The 2015 Tour of Flanders (2015 Ronde van Vlaanderen) was the 99th edition of the Tour of Flanders one-day cycling race. It took place on 5 April and was the eighth race of the 2015 UCI World Tour. The race was one of the cobbled classics and was the second of the cycling monuments on the 2015 calendar. The 2014 champion was Fabian Cancellara; he was not able to defend his title after breaking two vertebrae in a crash at E3 Harelbeke.

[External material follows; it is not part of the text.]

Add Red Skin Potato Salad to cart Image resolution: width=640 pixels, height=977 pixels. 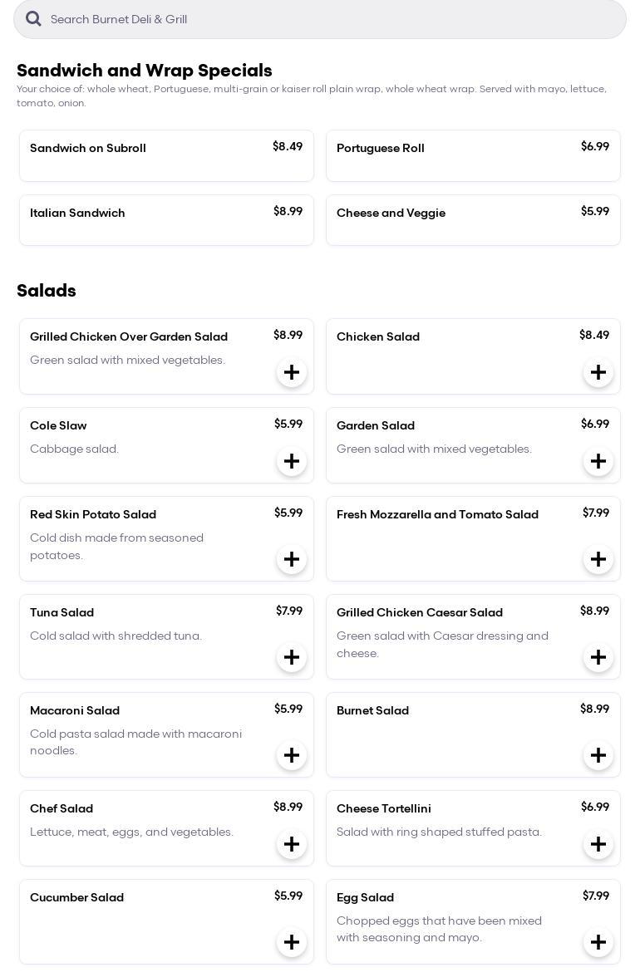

The race was initially dominated by a breakaway group of up to seven riders before the favourites in the chasing group started to attack on the climb of the Taaienberg, 36 km from the finish. Eventually, Alexander Kristoff and Niki Terpstra broke free and contested the victory in a two-man sprint, won by Kristoff, who became the first Norwegian to win the race. Greg Van Avermaet finished third.

==Route==
The route of the 2015 edition of the race was only slightly adjusted from that of the 2014 edition, with two climbs added to the route in the first 100 km, the Tiegemberg and the Berendries. It was 264.9 km in length, 5.8 km longer than in the previous year and featured 19 small climbs, some of them cobbled. The race started in the Belgian city of Bruges, in the Grote Markt, with a 9.2 km neutral zone. The racing began after the riders passed through Loppen, on the outskirts of Brugge. The first part of the route was a 43.6 km route south to the city of Kortrijk, passing through Zwevezele, Ardooie and Izegem. This part of the route was almost entirely flat. After Kortrijk, the route turned east towards the region known as the Flemish Ardennes. The final 150 km were kept from the 2014 edition, with the toughest part of the race starting at the steep Koppenberg. In the last 45 km, five climbs were set to prove decisive: the Steenbeekdries at 39 km remaining, the Taaienberg at 37 km remaining, the Kruisberg with 28 km to go, the Oude Kwaremont at 17 km remaining and finally the Paterberg, 13 km before the finish. Several climbs needed to be tackled more than once, as the route took two laps of a circuit. These included the Oude Kwaremont, which was ridden three times, first after 112 km as the second climb of the day and the Paterberg, which was featured twice.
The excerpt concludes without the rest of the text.